> Hi,
>
> I am new to Leo editor and find it very interesting. I have been
> using it for writing my slides (presentations) in Beamer/LaTeX. Its
> structure editing is very useful.
>
> I would like to create a few buttons to insert template LaTeX code,
> for example code for a new frame (i.e. slide), code for columns, etc.
> However, I don't know how to insert text at the current cursor
> position in the body pane?
Below is some code for closing XML tags in the body pane - if you can
read around the XML stuff it manipulates the body text along the lines
you're asking. I recently suggested this part of the API be cleaned
up, as it can add significant power from a text editor / macroish point
of view.
Actually my example might not completely cover what you're after, but
you can introspect the opjects it's using for other methods.
> Also, will the function g.app.gui.runAskOkCancelStringDialog() returns
> None if the user clicked Cancel? Or will it return an empty string?

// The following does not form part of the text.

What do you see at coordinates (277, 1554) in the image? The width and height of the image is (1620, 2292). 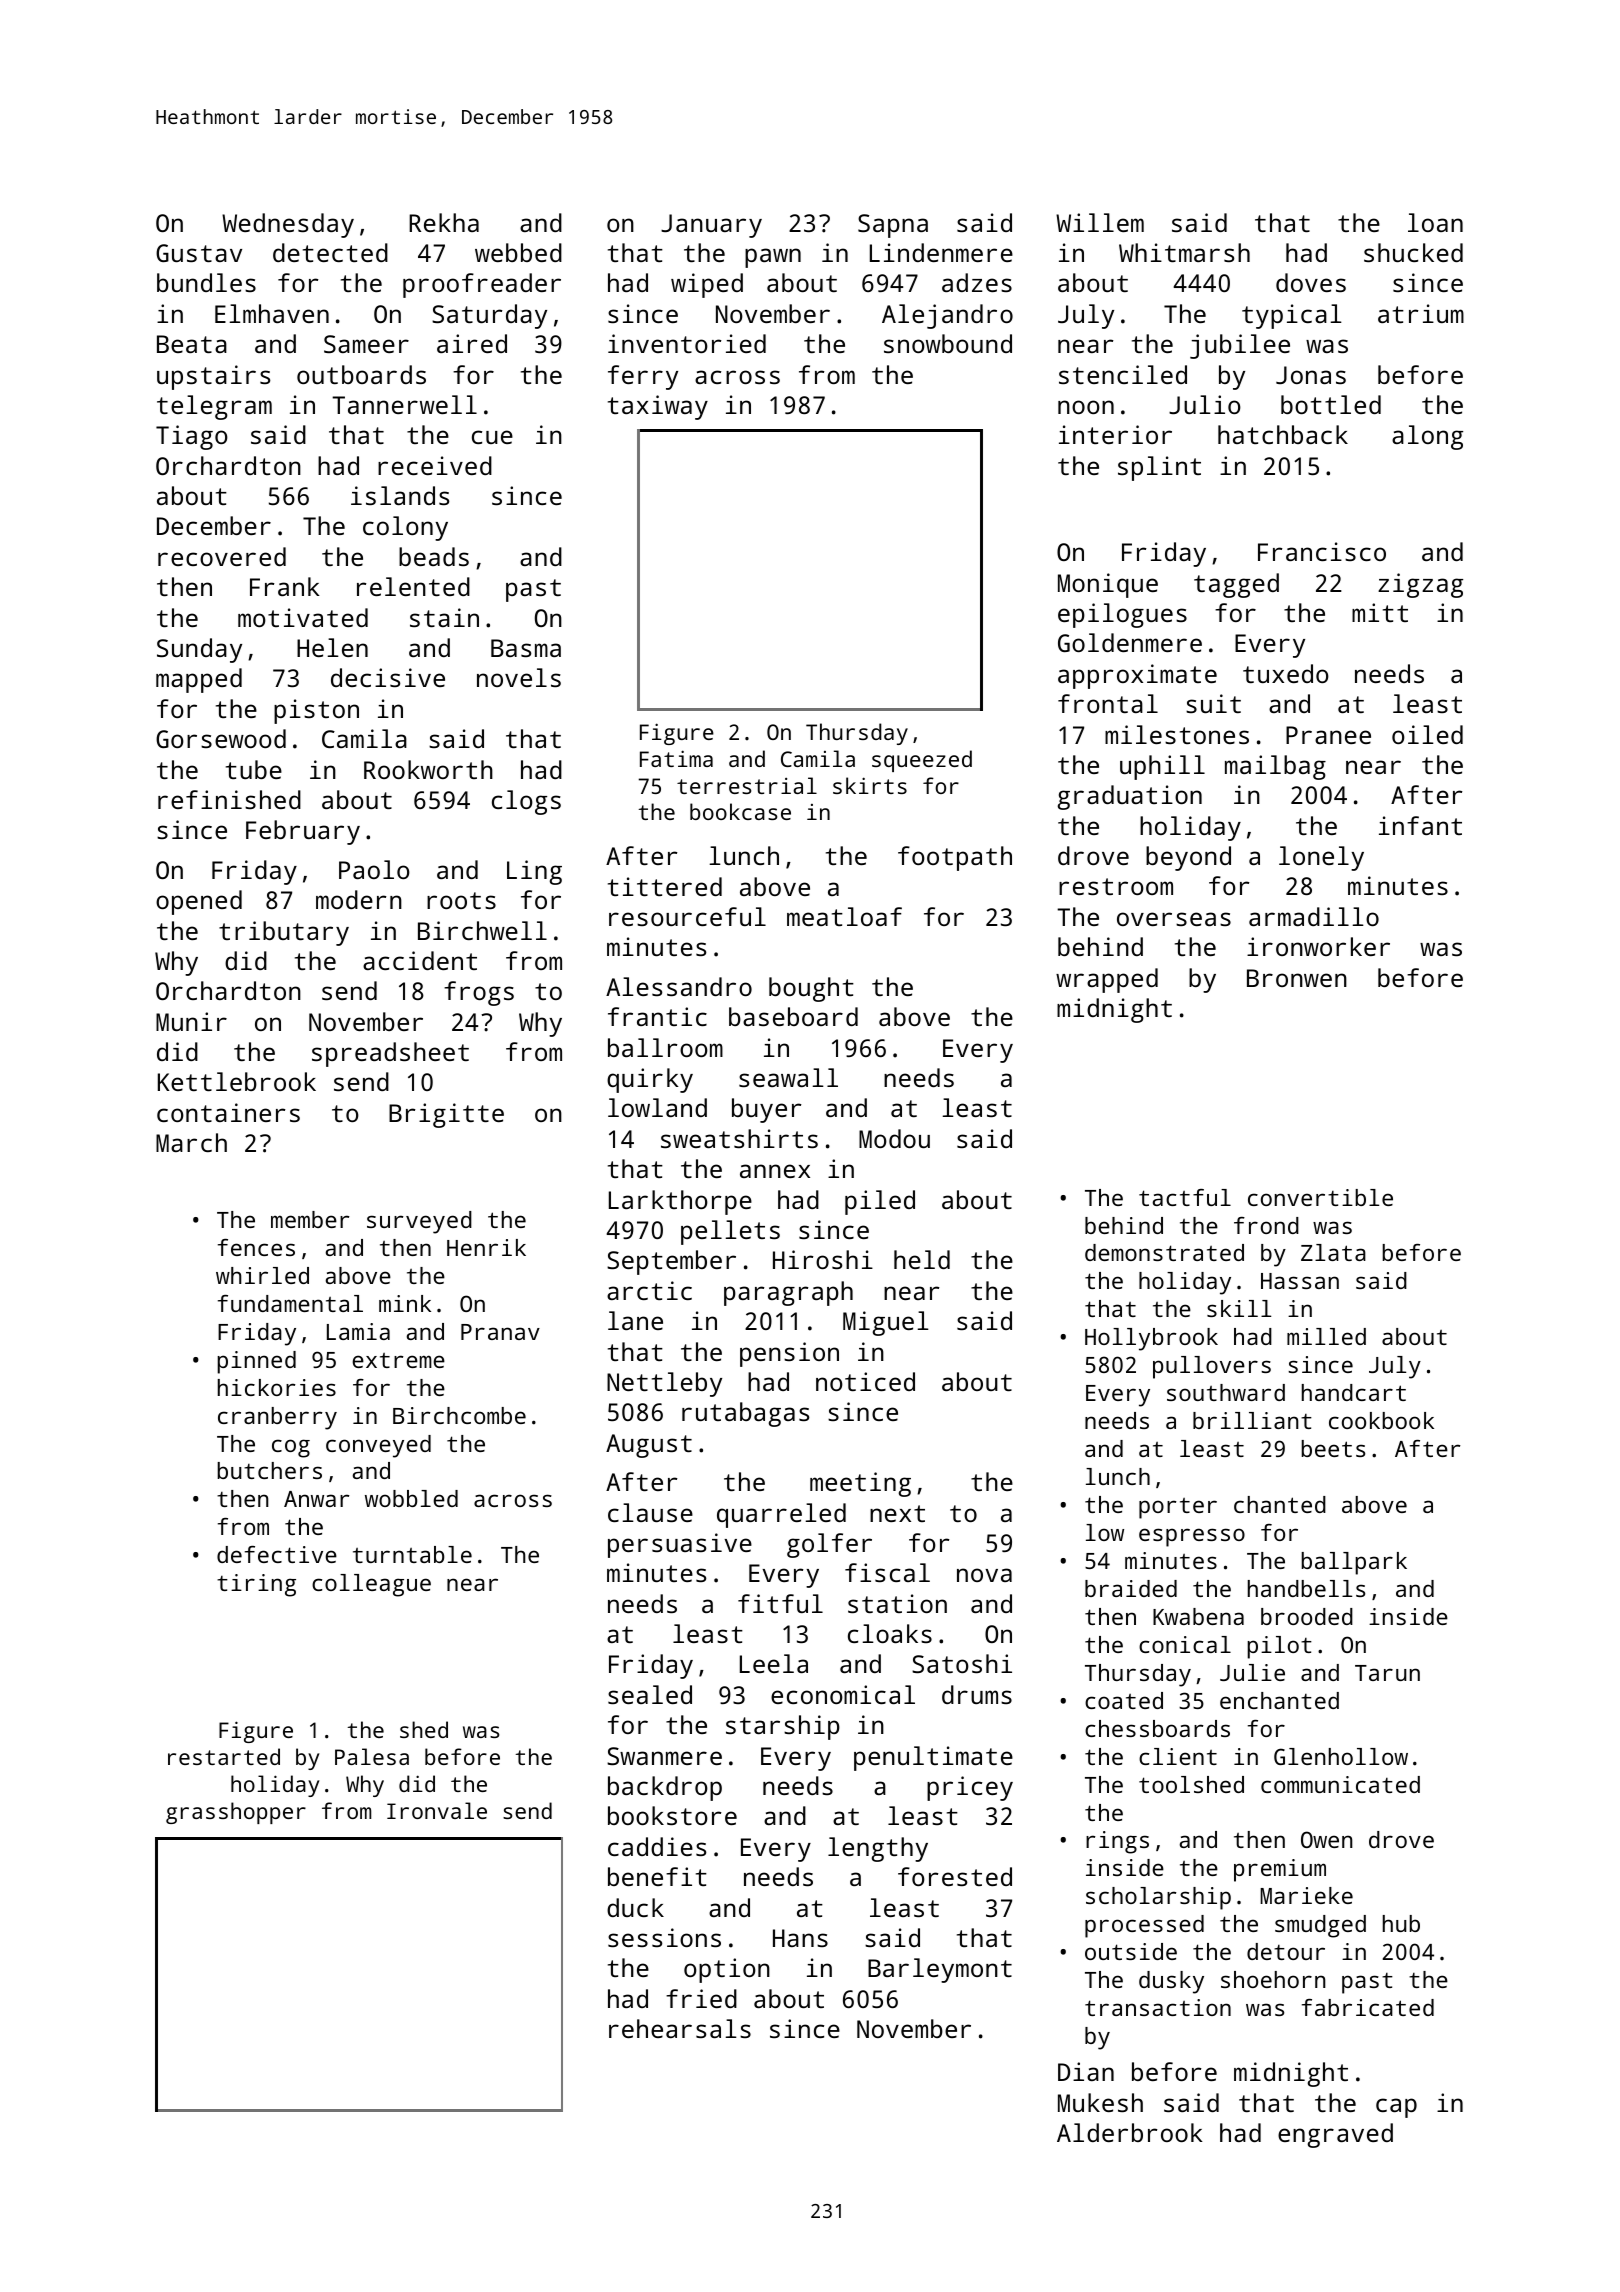 I see `defective` at bounding box center [277, 1554].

> How about runAskOkCancelNumberDialog()?
Sometime's it easiest just to read the code, by opening
the .../leo/core/LeoPyRef.leo file
Cheers -Terry
from xml import sax
class Stacky(sax.handler.ContentHandler):
def __init__(self): self.stack = []
def startElement(self, name, attrs):
self.stack.append(name)
def endElement(self, name):
self.stack.pop()
stacky = Stacky()
txt = p.bodyString()
w = c.frame.body.bodyCtrl
pnt = w.getInsertPoint()
xml = txt[:pnt]
try:
sax.parseString(str(xml), stacky)
except sax.SAXParseException, descrip:
if 'no element found' not in str(descrip):
g.es("Error in context '%s'" % '->'.join(stacky.stack))
raise
if stacky.stack:
etag = '</%s>' % stacky.stack[-1]
c.setBodyString(p, xml + etag + txt[pnt:])
# insert point moves to end of buffer... so move it back
w.setInsertPoint(pnt+len(etag)) # unicode safe?
else:
raise
> Also, will the function g.app.gui.runAskOkCancelStringDialog() returns
> None if the user clicked Cancel? Or will it return an empty string?
> How about runAskOkCancelNumberDialog()?
>
> It'd be great if someone can help me with those questions. I know
> Python, however I could not find those details in Leo's docs.
Not everything is in the docs. That's just the way it is.
Since you know Python, it is best to open leoPy.leo (or LeoPyRef.leo)
and search for "def runAskOkCancelStringDialog"
You will find the actual code in the node:
Code-->Qt gui-->@file ../plugins/qtGui.py-->Gui wrapper-->class
leoQtGui-->Dialogs & panels (qtGui)-->runAskOkCancelStringDialog
You can see that None sometimes is returned. Or you could simply run
the code :-) Just put the following in a node and do Ctrl-B
(execute-script)
g.es(g.app.gui.runAskOkCancelStringDialog(None,'my title','my message'))
I don't mind answering these questions, but it will be good for you to
become comfortable with answering them for yourself.